◆ The data
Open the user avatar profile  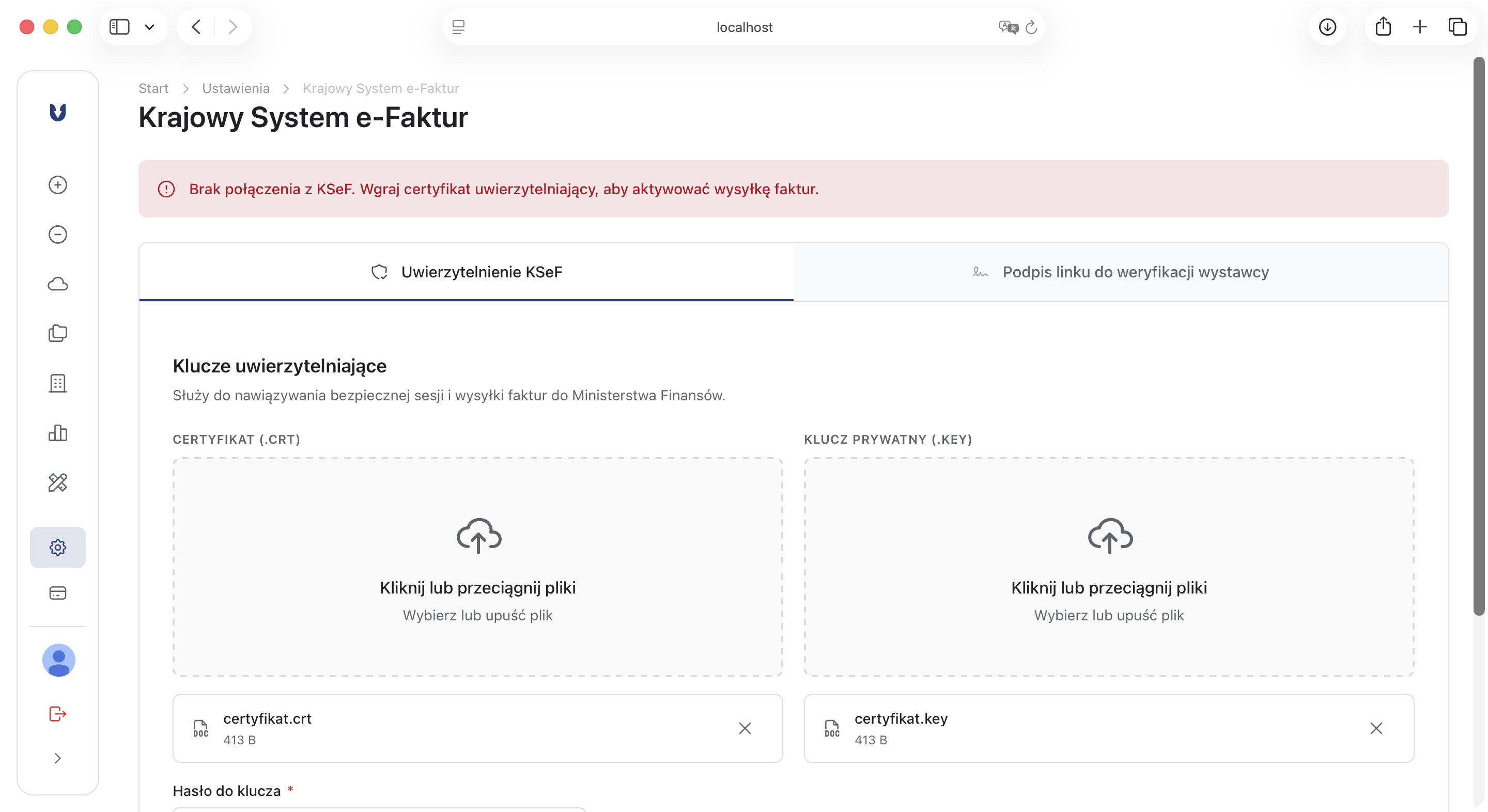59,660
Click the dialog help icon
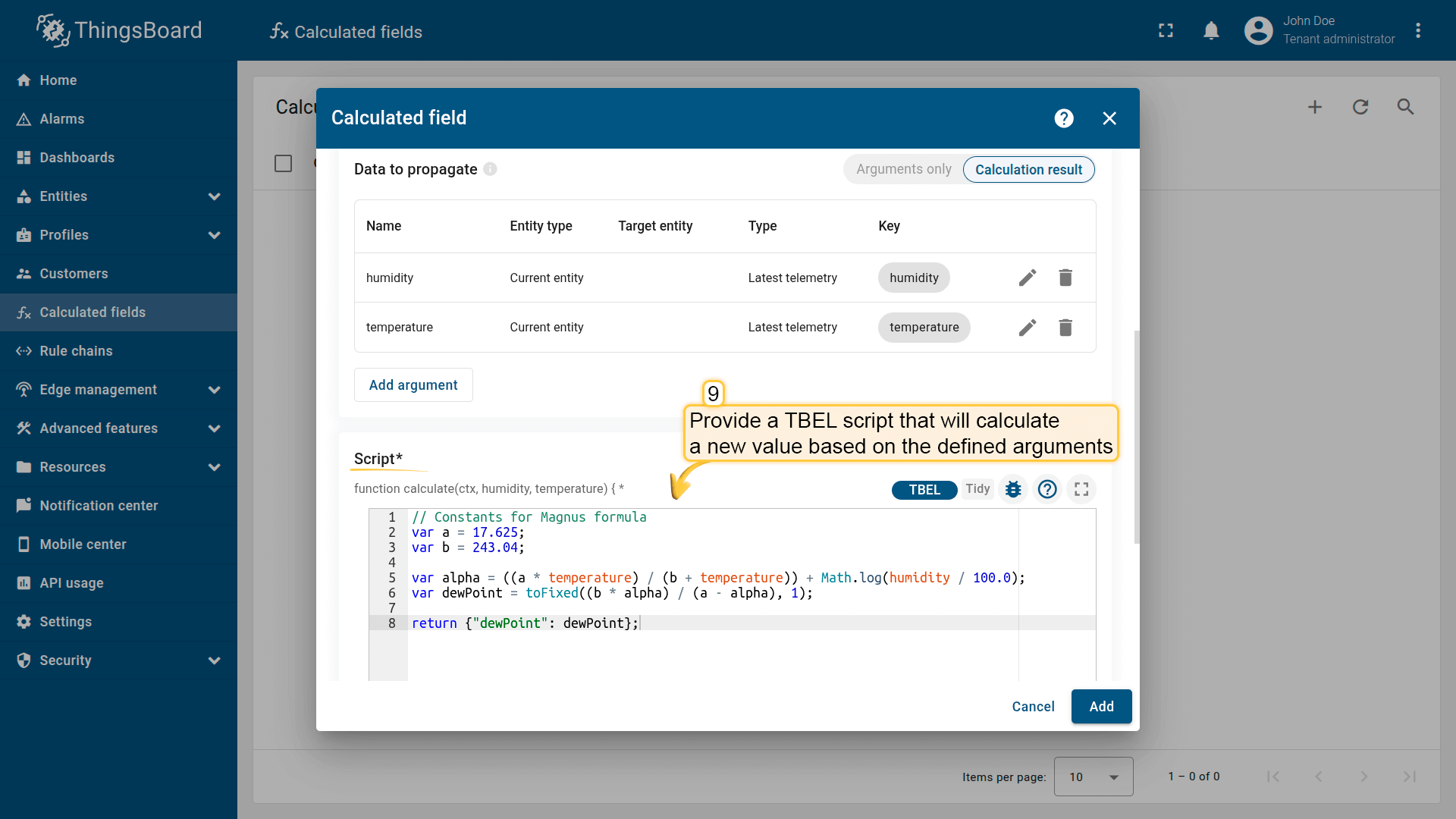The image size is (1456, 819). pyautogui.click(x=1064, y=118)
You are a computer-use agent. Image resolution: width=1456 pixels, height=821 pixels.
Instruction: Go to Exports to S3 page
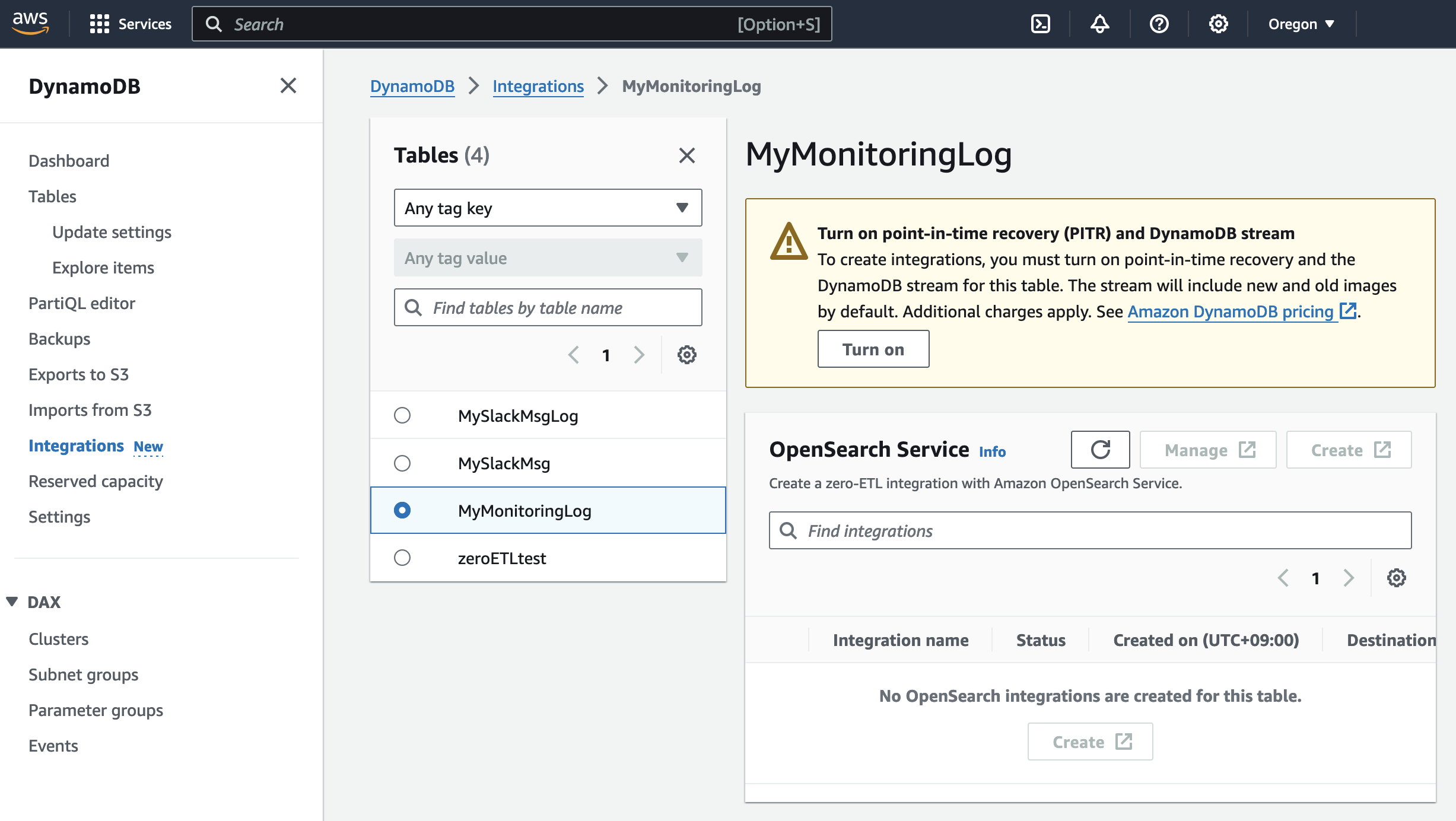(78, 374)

---

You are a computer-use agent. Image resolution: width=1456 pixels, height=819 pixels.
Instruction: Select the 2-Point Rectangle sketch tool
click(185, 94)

◆ Task to carry out
Count the lines of the material that include the word "width", then report only the total.

◆ Solution to this task
2